Short problem →
Retype the stretch of the listing from the line containing "You are a GUI" through the line containing "click(314, 158)", both included.

Source records →
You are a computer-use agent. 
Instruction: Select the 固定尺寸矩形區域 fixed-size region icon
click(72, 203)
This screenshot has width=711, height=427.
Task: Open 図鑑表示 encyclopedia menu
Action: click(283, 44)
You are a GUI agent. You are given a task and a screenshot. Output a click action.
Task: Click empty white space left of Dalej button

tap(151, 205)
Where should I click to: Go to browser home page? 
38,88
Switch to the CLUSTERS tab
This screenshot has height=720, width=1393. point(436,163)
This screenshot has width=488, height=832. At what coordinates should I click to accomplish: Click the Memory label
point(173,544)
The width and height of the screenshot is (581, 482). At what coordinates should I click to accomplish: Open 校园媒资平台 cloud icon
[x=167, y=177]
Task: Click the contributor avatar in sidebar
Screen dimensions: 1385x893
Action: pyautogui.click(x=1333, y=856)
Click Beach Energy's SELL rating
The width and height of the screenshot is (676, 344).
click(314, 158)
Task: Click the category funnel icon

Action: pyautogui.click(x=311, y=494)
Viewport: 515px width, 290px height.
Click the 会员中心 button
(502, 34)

Task output →
You are a GUI agent. You are given a task and a screenshot. Output a click action.
Task: Click empty white space left of Dalej button

tap(151, 205)
Where should I click to: Go to browser home page? 
38,88
Switch to the CLUSTERS tab
This screenshot has height=720, width=1393. point(436,163)
This screenshot has width=488, height=832. At what coordinates should I click to accomplish: Click the Memory label
point(173,544)
The width and height of the screenshot is (581, 482). At what coordinates should I click to accomplish: Open 校园媒资平台 cloud icon
[x=167, y=177]
Task: Click the contributor avatar in sidebar
Screen dimensions: 1385x893
Action: pyautogui.click(x=1333, y=856)
Click Beach Energy's SELL rating
The width and height of the screenshot is (676, 344).
click(314, 158)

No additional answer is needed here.